The boot loader is the other key component of the minimal microkernel system. Because user programs can be built into the boot image, the set of device drivers and support libraries needed for startup need not be, and are not, in the kernel. Even such functions as program loading are not in the kernel, but instead are in shared user-space libraries loaded as part of the boot image. It is possible to put an entire boot image into ROM, which is used for diskless embedded systems.

Is QNX basically a "hypervisor" loading BMW's application as a "module" during the boot process? I feel like we (or at least, I) don't understand entirely what we're looking at from a high level. I'm still unsure where/when QNX finishes booting and when the BMW application is loaded.

Also, @BLACKHAT : feel like volunteering your CiC hdd for some quick dd action?

EDIT: It actually doesn't look that hard to get to. http://www.bimmerfest.com/forums/showthread.php?t=841458

 

[rhodesman]

I just got the ATA -> USB adaptor, I might just try to copy off my HDD myself (and upgrade to a SSD if I can get one).
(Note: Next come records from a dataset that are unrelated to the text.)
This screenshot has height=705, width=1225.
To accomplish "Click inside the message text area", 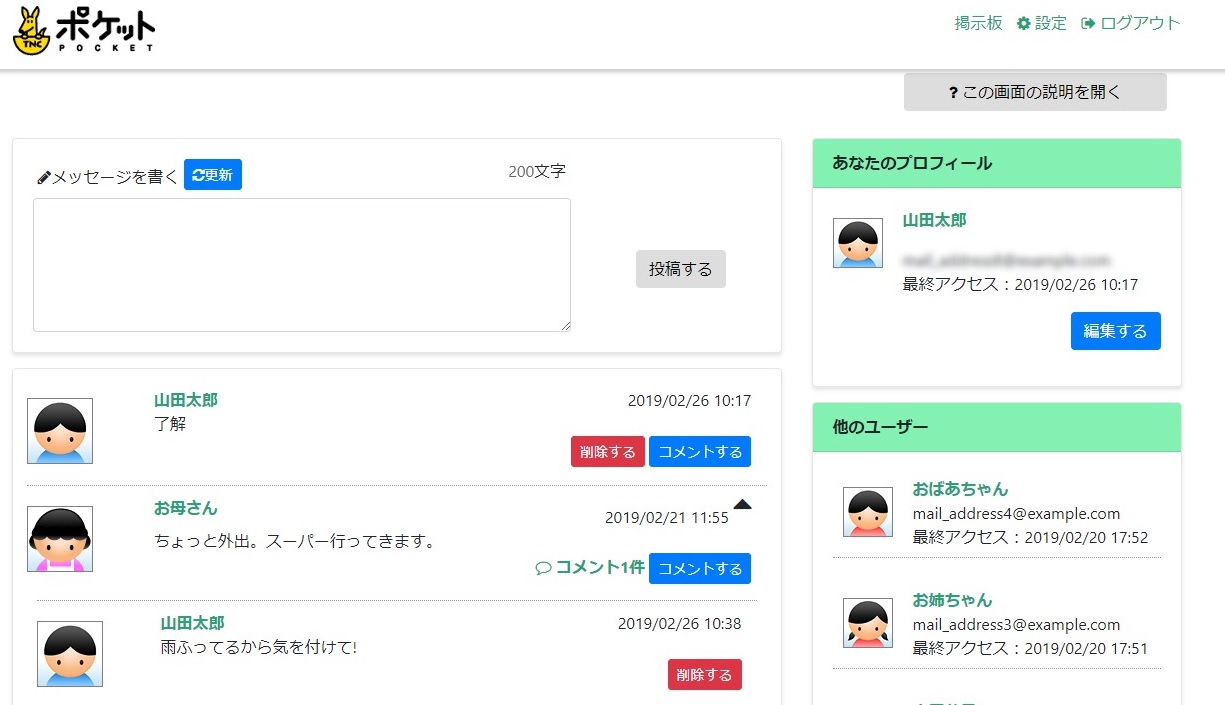I will click(x=302, y=264).
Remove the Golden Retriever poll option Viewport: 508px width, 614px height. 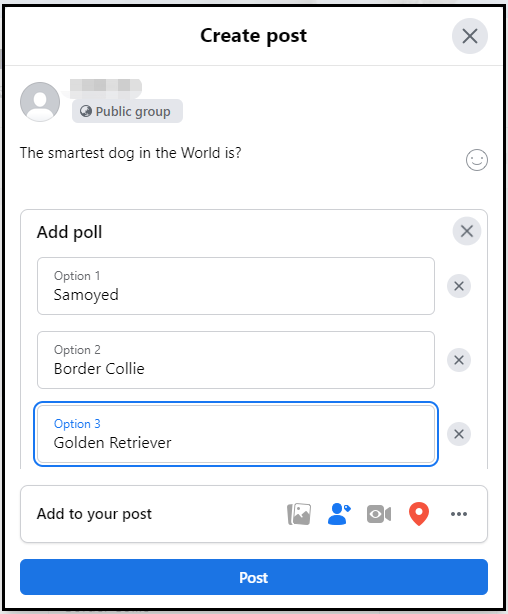click(459, 434)
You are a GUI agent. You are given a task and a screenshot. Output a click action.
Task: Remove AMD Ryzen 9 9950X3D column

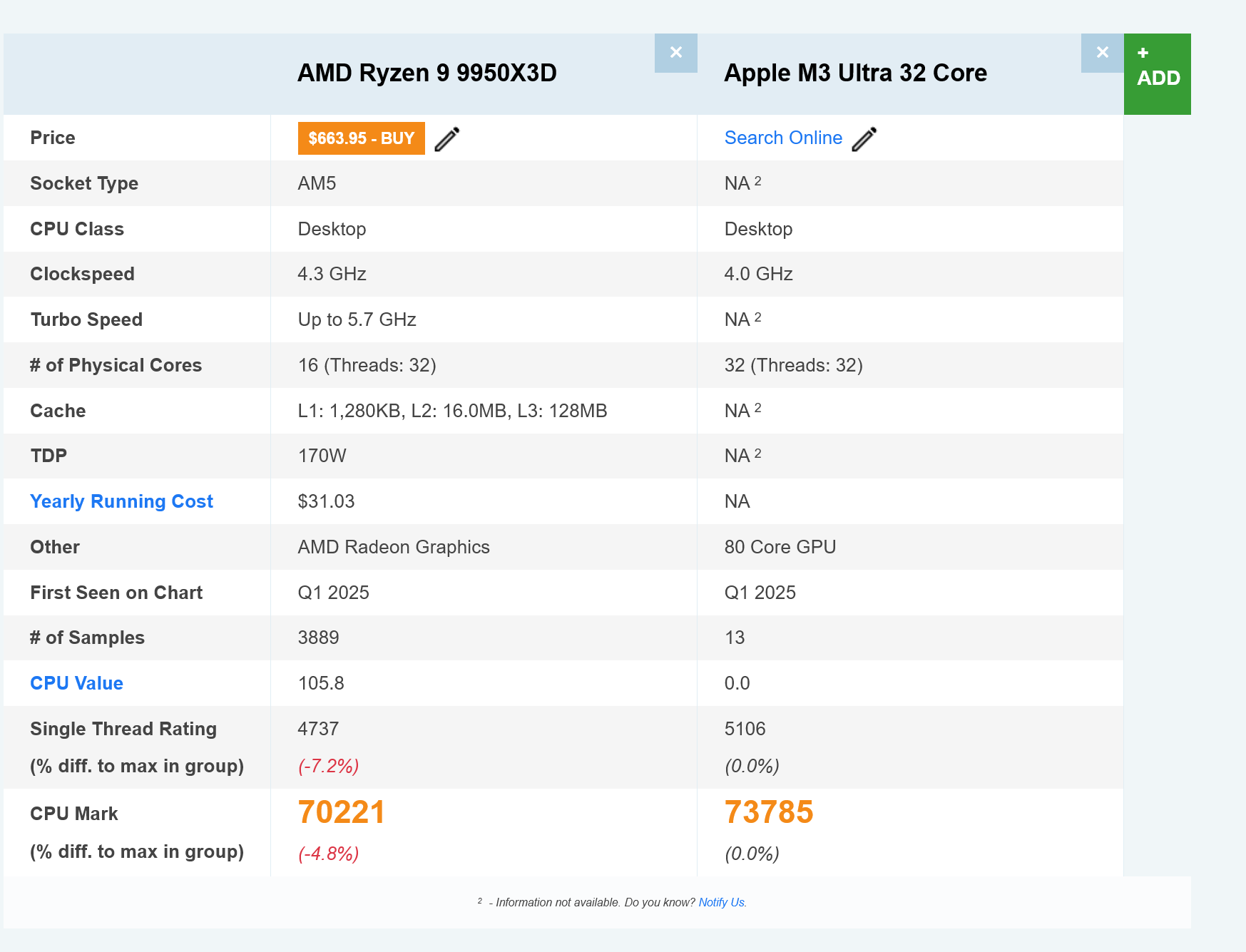675,53
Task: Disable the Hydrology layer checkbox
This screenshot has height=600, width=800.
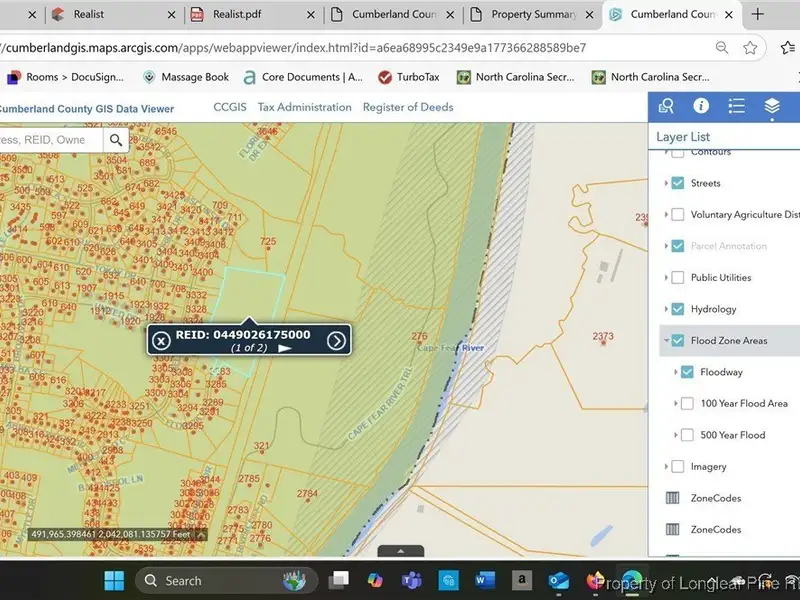Action: coord(677,309)
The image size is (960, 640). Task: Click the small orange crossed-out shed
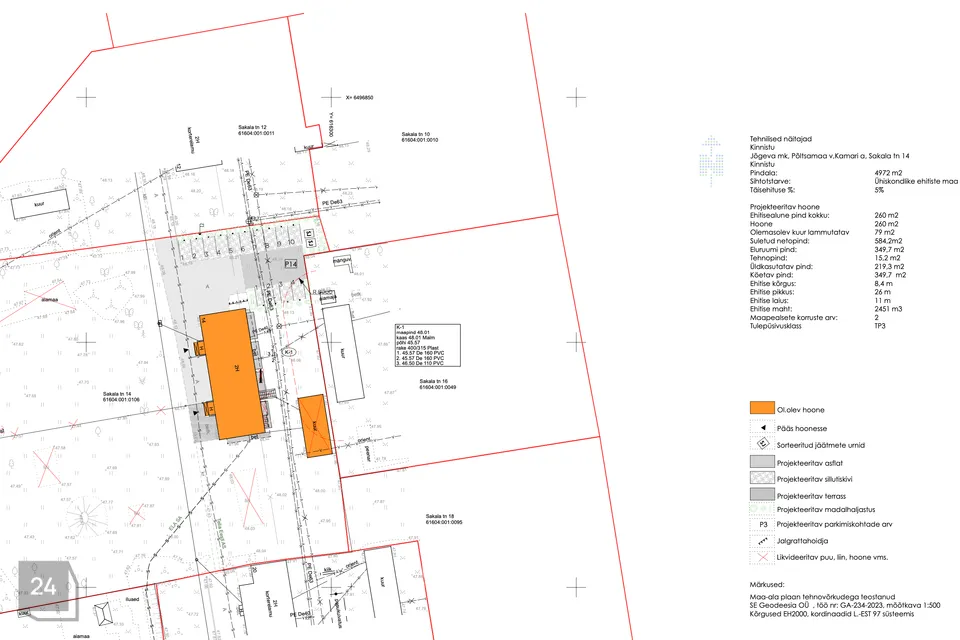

Maybe then I can try to boot the HDD copy inside the QNX VM?? Would that even work!?

wow it looks like the only thing between me and the CIC HDD are some retention clips! Don't even need a screw driver! LOL, gotta love the 1-series.

 

[Xer0449]

I just got the ATA -> USB adaptor, I might just try to copy off my HDD myself (and upgrade to a SSD if I can get one). Maybe then I can try to boot the HDD copy inside the QNX VM?? Would that even work!?

I hope so!
It will probably freak out looking for physical devices that don't exist, but we should be able to get something from it for sure. Definitely would make a better dev environment than what we have currently. I hope it doesn't end up being 80gig (it probably will).

Plug it into your adapter and into your machine, but do not mount the device! Find what device it is /dev/xxx/, and create a disk image from it like so:
dd if=/dev/device_of_cic of=/path/to/other/drive/cic.img bs=32M

It's going to take awhile...

LPT: It should be easy to ID the device by running dmesg shortly after plugging it in.

Also, this made me chuckle:

-k VerboseLevel=2 >/dev/null

I've seen a bunch of these scripts redirect stdin/out/err to /dev/console either directly, or by way of $logger. I just thought that was interesting.